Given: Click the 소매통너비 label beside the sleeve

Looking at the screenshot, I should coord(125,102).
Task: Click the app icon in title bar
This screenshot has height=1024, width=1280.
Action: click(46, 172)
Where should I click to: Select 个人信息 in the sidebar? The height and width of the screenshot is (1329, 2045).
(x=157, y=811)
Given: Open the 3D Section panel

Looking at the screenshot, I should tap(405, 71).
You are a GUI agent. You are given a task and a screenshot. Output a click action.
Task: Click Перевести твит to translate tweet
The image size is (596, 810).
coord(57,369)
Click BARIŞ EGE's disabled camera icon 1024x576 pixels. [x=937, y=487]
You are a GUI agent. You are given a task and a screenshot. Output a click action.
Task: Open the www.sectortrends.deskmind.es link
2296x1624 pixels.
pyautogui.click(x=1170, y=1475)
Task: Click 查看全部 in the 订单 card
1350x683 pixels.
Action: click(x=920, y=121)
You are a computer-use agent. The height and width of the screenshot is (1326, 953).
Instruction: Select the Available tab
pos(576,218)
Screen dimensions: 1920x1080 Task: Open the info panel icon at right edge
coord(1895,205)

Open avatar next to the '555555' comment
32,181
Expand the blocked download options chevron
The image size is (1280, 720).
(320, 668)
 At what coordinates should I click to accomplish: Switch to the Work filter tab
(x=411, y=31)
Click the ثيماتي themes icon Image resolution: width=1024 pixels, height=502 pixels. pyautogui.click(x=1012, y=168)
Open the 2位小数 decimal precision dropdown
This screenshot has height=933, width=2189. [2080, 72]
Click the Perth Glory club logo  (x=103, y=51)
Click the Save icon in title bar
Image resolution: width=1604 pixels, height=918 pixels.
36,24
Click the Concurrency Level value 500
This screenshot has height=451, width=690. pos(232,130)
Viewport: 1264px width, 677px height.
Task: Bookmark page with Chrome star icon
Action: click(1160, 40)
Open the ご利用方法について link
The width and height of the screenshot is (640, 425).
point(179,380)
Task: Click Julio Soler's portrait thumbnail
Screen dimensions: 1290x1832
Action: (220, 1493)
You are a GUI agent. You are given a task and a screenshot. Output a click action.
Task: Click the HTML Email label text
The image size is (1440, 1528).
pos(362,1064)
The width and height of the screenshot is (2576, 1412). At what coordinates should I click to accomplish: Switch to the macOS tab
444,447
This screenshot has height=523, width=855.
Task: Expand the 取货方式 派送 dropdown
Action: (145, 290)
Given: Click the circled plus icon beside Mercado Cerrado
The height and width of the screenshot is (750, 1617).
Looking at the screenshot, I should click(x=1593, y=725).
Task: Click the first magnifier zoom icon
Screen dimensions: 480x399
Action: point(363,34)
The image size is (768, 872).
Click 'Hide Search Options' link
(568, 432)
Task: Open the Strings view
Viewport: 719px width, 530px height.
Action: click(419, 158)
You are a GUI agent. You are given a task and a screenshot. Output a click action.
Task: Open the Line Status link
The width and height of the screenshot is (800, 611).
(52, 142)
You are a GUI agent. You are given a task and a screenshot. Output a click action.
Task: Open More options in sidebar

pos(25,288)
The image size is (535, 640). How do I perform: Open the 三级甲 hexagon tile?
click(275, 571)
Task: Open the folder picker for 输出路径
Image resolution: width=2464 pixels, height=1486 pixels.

■ **INSTRUCTION**: Copy all of the data above line for line, with no changes.

■ **RESPONSE TO THE EXERCISE**:
Given: Click the 소매통너비 label beside the sleeve

Looking at the screenshot, I should coord(125,102).
Task: Click the app icon in title bar
This screenshot has height=1024, width=1280.
Action: click(46, 172)
Where should I click to: Select 个人信息 in the sidebar? The height and width of the screenshot is (1329, 2045).
(x=157, y=811)
Given: Open the 3D Section panel

Looking at the screenshot, I should tap(405, 71).
You are a GUI agent. You are given a task and a screenshot. Output a click action.
Task: Click Перевести твит to translate tweet
The image size is (596, 810).
coord(57,369)
Click BARIŞ EGE's disabled camera icon 1024x576 pixels. [x=937, y=487]
You are a GUI agent. You are given a task and a screenshot. Output a click action.
Task: Open the www.sectortrends.deskmind.es link
2296x1624 pixels.
pyautogui.click(x=1170, y=1475)
Task: Click 查看全部 in the 订单 card
1350x683 pixels.
Action: click(x=920, y=121)
You are a computer-use agent. The height and width of the screenshot is (1326, 953).
Instruction: Select the Available tab
pos(576,218)
Screen dimensions: 1920x1080 Task: Open the info panel icon at right edge
coord(1895,205)

Open avatar next to the '555555' comment
32,181
Expand the blocked download options chevron
The image size is (1280, 720).
(320, 668)
 At what coordinates should I click to accomplish: Switch to the Work filter tab
(x=411, y=31)
Click the ثيماتي themes icon Image resolution: width=1024 pixels, height=502 pixels. pyautogui.click(x=1012, y=168)
Open the 2位小数 decimal precision dropdown
This screenshot has height=933, width=2189. [2080, 72]
Click the Perth Glory club logo  (x=103, y=51)
Click the Save icon in title bar
Image resolution: width=1604 pixels, height=918 pixels.
36,24
Click the Concurrency Level value 500
This screenshot has height=451, width=690. pos(232,130)
Viewport: 1264px width, 677px height.
Task: Bookmark page with Chrome star icon
Action: click(1160, 40)
Open the ご利用方法について link
The width and height of the screenshot is (640, 425).
point(179,380)
Task: Click Julio Soler's portrait thumbnail
Screen dimensions: 1290x1832
Action: (220, 1493)
You are a GUI agent. You are given a task and a screenshot. Output a click action.
Task: Click the HTML Email label text
The image size is (1440, 1528).
pos(362,1064)
The width and height of the screenshot is (2576, 1412). At what coordinates should I click to accomplish: Switch to the macOS tab
444,447
This screenshot has height=523, width=855.
Task: Expand the 取货方式 派送 dropdown
Action: (145, 290)
Given: Click the circled plus icon beside Mercado Cerrado
The height and width of the screenshot is (750, 1617).
Looking at the screenshot, I should click(x=1593, y=725).
Task: Click the first magnifier zoom icon
Screen dimensions: 480x399
Action: point(363,34)
The image size is (768, 872).
Click 'Hide Search Options' link
(568, 432)
Task: Open the Strings view
Viewport: 719px width, 530px height.
Action: click(419, 158)
You are a GUI agent. You are given a task and a screenshot. Output a click action.
Task: Open the Line Status link
The width and height of the screenshot is (800, 611).
(52, 142)
You are a GUI agent. You are given a task and a screenshot. Output a click action.
Task: Open More options in sidebar

pos(25,288)
The image size is (535, 640). How do I perform: Open the 三级甲 hexagon tile?
click(275, 571)
Task: Open the folder picker for 输出路径
Image resolution: width=2464 pixels, height=1486 pixels.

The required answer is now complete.